Later this month, the Wilkes Co. and Quadrangle are set to begin construction on a project that will bring more retail to the area. A sign at Fourth and K streets advertising the development dubs the triangle area “the New Downtown.”

“This will be a case study for how you build a great urban neighborhood,” said Charles “Sandy” Wilkes, chairman of the Wilkes Co., which began acquiring property in the area in the 1980s.

A sudden surge

Those who have long lived and worked in the neighborhood marvel at the transformation. Between 2005 and 2011, 1,824 condo and apartment units were built; just 554 were in the area in 2004. Another 1,569 are planned or are under construction.

“Fifteen years ago, [you] wouldn’t have had any idea this area would have developed into the kind of urban center it is now,” said the Rev. James Terrell, pastor at Second Baptist Church of Washington, which has been on its Third Street site since 1856. “It’s wonderful to have people around again.

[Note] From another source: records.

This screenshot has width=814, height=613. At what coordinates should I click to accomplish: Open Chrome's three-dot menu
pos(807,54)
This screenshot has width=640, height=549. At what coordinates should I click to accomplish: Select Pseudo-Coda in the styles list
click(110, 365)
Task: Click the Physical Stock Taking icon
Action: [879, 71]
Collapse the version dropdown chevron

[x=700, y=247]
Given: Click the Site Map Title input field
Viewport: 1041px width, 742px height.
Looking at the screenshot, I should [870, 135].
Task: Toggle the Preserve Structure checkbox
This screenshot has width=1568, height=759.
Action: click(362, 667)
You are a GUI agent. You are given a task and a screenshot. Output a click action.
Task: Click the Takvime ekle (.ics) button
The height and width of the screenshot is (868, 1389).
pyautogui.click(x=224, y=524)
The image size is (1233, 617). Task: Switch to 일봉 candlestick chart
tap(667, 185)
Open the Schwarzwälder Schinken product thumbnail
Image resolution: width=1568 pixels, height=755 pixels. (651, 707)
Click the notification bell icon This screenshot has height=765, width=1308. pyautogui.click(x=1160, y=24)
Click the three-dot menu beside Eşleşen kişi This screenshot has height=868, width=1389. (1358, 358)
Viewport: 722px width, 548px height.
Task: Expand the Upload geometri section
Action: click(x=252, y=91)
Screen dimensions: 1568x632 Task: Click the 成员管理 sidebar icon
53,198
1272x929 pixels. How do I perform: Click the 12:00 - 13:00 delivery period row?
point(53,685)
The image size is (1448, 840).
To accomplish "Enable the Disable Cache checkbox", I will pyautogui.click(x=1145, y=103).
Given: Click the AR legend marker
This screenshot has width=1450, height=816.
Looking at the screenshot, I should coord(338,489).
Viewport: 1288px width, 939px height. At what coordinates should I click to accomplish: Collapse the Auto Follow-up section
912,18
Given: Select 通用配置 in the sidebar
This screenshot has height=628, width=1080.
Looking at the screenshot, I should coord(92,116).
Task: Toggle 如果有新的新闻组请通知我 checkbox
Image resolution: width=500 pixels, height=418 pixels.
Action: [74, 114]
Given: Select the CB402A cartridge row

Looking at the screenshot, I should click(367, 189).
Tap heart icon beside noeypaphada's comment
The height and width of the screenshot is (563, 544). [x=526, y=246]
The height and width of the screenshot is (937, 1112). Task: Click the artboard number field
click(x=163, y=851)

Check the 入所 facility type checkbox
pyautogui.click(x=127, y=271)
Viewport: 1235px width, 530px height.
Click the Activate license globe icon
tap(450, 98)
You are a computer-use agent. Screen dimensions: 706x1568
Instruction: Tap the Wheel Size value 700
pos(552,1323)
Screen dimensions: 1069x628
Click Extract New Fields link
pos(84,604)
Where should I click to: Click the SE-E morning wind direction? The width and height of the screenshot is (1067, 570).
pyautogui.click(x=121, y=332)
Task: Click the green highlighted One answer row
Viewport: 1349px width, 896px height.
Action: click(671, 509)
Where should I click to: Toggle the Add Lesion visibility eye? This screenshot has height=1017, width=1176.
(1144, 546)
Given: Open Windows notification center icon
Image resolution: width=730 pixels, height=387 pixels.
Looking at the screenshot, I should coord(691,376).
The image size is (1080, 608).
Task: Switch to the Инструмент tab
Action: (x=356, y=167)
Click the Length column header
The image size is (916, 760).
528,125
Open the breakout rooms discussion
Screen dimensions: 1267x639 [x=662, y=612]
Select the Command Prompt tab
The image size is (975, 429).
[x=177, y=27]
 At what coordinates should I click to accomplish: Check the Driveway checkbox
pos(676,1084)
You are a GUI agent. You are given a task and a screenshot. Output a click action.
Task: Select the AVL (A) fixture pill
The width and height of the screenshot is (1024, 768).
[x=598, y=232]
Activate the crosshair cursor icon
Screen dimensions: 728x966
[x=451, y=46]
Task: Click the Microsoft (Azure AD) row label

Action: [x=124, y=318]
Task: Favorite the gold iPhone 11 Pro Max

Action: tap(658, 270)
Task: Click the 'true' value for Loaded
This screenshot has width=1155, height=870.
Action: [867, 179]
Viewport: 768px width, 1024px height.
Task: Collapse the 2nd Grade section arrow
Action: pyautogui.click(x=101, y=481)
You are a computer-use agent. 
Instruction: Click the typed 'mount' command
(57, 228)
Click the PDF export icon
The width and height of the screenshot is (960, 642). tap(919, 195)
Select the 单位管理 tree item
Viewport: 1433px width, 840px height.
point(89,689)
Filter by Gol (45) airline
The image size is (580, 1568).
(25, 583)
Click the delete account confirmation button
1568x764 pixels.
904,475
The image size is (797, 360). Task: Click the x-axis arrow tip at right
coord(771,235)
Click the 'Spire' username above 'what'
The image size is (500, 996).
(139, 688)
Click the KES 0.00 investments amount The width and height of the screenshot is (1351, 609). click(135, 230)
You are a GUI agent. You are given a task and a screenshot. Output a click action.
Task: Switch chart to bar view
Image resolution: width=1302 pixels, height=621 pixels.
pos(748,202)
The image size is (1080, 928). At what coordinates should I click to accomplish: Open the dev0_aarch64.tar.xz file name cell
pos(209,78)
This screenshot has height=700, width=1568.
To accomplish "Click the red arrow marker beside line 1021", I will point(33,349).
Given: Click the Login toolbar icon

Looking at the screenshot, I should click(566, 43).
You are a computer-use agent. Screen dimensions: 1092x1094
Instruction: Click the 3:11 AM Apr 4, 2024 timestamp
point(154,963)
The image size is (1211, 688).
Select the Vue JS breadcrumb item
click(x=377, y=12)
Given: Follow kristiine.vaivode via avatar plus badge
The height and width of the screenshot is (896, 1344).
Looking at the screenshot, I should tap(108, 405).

I can stay late at the church and work in my study and not worry about what’s going on outside.”

On a recent tour, Bill McLeod, executive director of the neighborhood’s Community Improvement District (CID), said developers plan to break ground this year on at least four new projects.

Mount Vernon Triangle still has its rough edges, McLeod said, but the CID has worked to address the problems. On weekends, it hires off-duty D.C. police officers to patrol the community and has worked with the city and nonprofit groups to offer counseling and support services to prostitutes who work the area. Through a jobs program, the CID hires residents from the nearby Gospel Rescue Mission to keep the neighborhood clean.